就在最近,多起民航业网络攻击事件敲响了数据安全的警钟。2025年7月28日,俄罗斯国家航空公司Aeroflot因信息系统故障取消50余班航班,黑客组织Silent Crow声称已破坏7000台服务器并控制多名高管电脑,威胁将公开“所有曾搭乘过俄航航班的俄罗斯乘客的个人数据”,以及俄航员工的电话录音和电子邮件内容。2024年,澳航手机应用程序出现故障导致部分乘客姓名和行程信息泄露,而在2025年7月初,澳航再度受创,存有约600万客户隐私信息的数据系统被入侵致大面积数据泄露。
在国内,也曾出现类似事件,如2023年6月,辽宁沈阳李女士在某航司官方小程序购票后,接到自称航空公司客服的诈骗电话,最终被骗44万余元。这些事件表明,民航数据一旦泄露,小则侵犯乘客隐私,造成经济损失和精神困扰,大则可能引发公众对民航业的信任危机,影响整个行业的健康发展。

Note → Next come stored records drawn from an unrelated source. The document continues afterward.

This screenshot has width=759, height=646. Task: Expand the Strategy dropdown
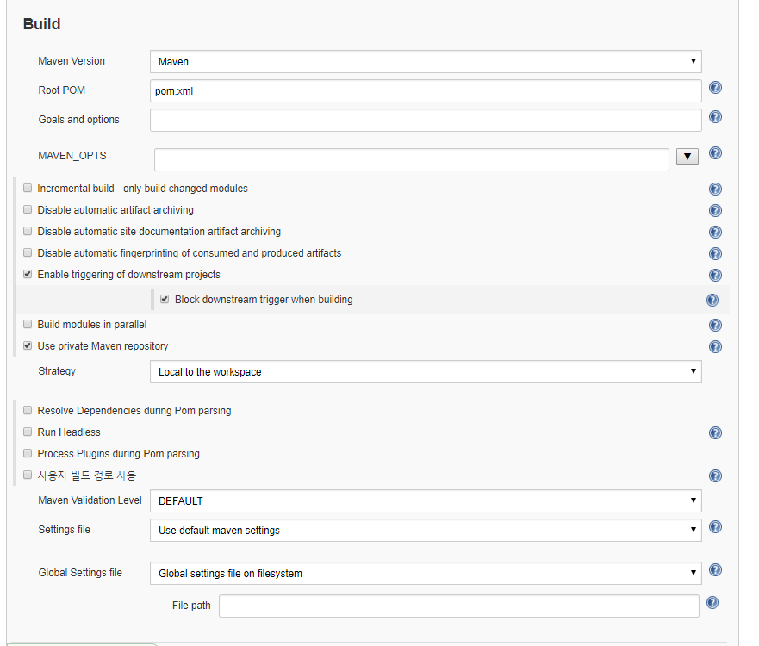click(x=426, y=372)
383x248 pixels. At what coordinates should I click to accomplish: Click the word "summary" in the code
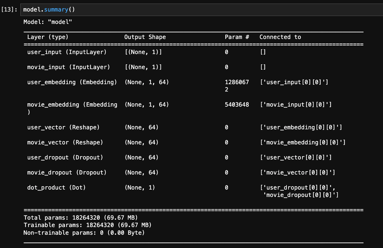point(56,10)
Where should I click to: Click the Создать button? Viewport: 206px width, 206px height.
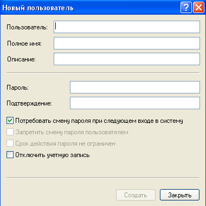click(136, 195)
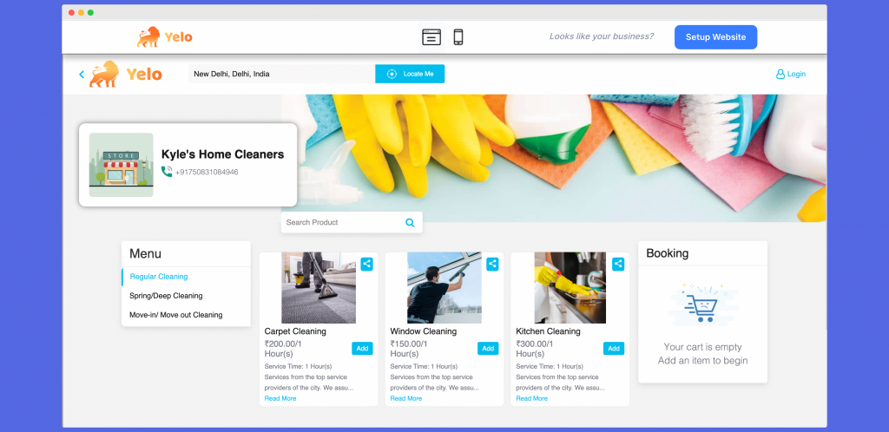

国家数据安全治理机制不断完善,陆续出台一系列法律法规和政策文件,为各行业数据安全提供顶层设计。2025年《数据安全法》颁布,从法律层面明确了数据分类分级保护制度;2022年“数据二十条”出台,规范了数据安全治理制度以促进数据合规高效流通使用;2023年《数字中国建设整体布局规划》明确提出,增强数据安全保障能力,建立数据分类分级保护基础制度,健全网络数据监测预警和应急处置工作体系。在此基础上,民航局积极响应,发布行业标准,进一步细化行业数据安全规范,将国家数据安全要求精准落地到民航领域。
标准内容分析,夯实数据安全管理基础数据分类分级要求
数据分类维度多元:《民航领域数据分类分级要求》详细规定了数据分类分级的基本原则、规则及实施流程。在数据分类上,提供了业务应用、数据管理、数据对象等多维度分类方法。从业务应用维度来看,将民航领域数据划分为宏观调控数据、安全监管数据、市场管理数据等九个一级类别,在宏观调控域下,进一步细分出行业发展、经济运行等二级类别;同时,充分考虑到个人信息的特殊性,将其单独识别归类,便于进行针对性的精准管理。

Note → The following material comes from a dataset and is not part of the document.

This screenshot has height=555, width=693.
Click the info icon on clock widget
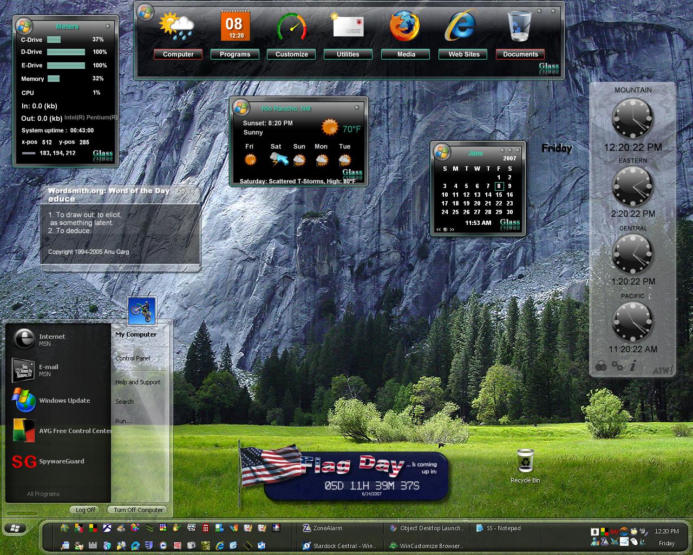[x=632, y=366]
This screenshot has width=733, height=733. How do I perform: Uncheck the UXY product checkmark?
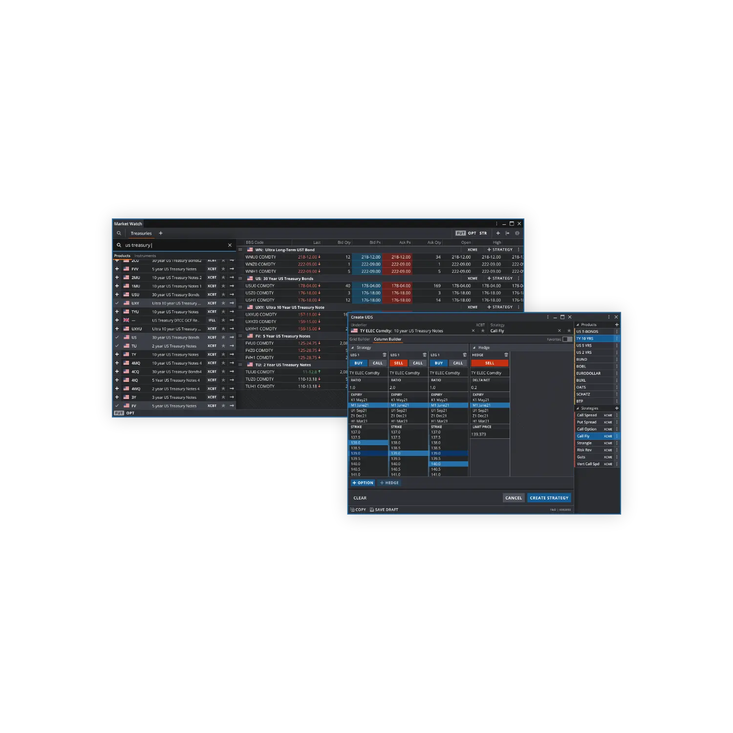point(117,303)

数据分级依据清晰:在数据分级方面,明确影响数据分级的要素,包括群体、区域、重要性、精度、规模等。通过对数据一旦泄露、篡改等可能对国家安全、经济运行、社会秩序等影响对象造成的危害程度进行分析,将数据级别从高到低分为核心数据、重要数据、一般数据三个级别。像民用航空器事故相关的飞行数据记录器数据、超过100万人的旅客个人信息等,一旦被泄露或篡改、损毁,可能直接危害国家安全等,故而被确定为重要数据;而超过1亿人的旅客个人信息等,一旦被非法使用或共享,可能直接影响政治安全,则属于核心数据。
数据级别确定规则表
数据安全监测预警技术要求
监测覆盖全流程:《民用航空数据安全监测预警技术要求》确立了数据安全监测预警的基本原则,如安全合规、及时准确、全面覆盖、持续优化、最小影响等。在数据安全监测方面,对数据收集、存储、使用和加工、传输、提供、删除等各个环节提出详细监测要求。在数据收集环节,要对收集工具状态、核心数据收集情况、数据源可靠性等进行监测;数据存储环节,需监测备份执行结果、访问行为、存储加密状态等。

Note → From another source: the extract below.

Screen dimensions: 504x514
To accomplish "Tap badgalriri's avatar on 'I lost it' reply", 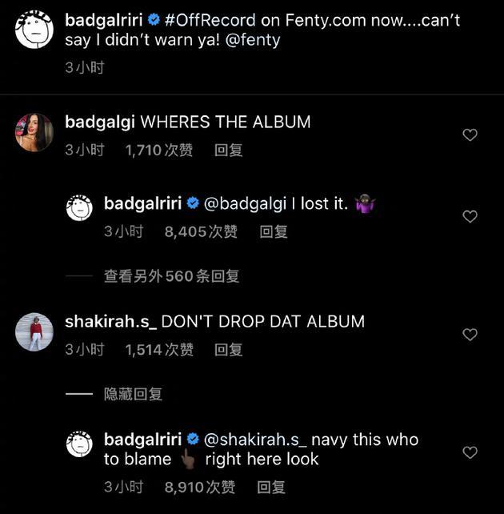I will point(79,209).
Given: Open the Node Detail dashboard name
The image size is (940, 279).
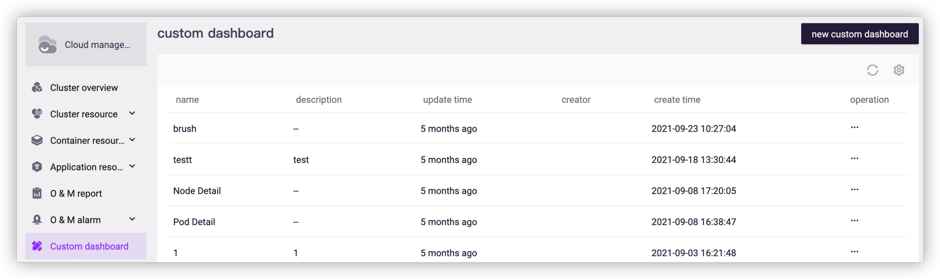Looking at the screenshot, I should click(197, 191).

预警分级及流程规范:在数据安全预警方面,根据数据级别和数据量级,将预警级别从高到低分为红色预警(Ⅰ级预警)、橙色预警(Ⅱ级预警)、黄色预警(Ⅲ级预警)和蓝色预警(Ⅳ级预警)。当涉及核心数据的数据安全事件即将发生或正在发生时,发布红色预警;涉及重要数据等情况时,发布橙色预警等。并且对预警发布、响应、升降级或解除等流程进行规范,确保在数据安全事件发生时,能够迅速、有效地应对,最大程度降低损失。
民航典型业务场景下的数据安全监测示例
对于民航领域数据处理者而言,这两份标准提供了清晰的合规路径。在数据分类分级实施流程上,首先要建立组织保障,设置数据分类分级合规管理人员、工作执行人员以及效果监督人员,明确各人员职责。接着进行数据梳理,遵循完整性、安全性、合规性、一致性原则,对民航领域数据进行全面梳理,形成数据资源清单。然后按照标准的分类分级方法进行数据分类和分级,最后进行审核上报,并根据合规要求及数据变化进行动态更新管理。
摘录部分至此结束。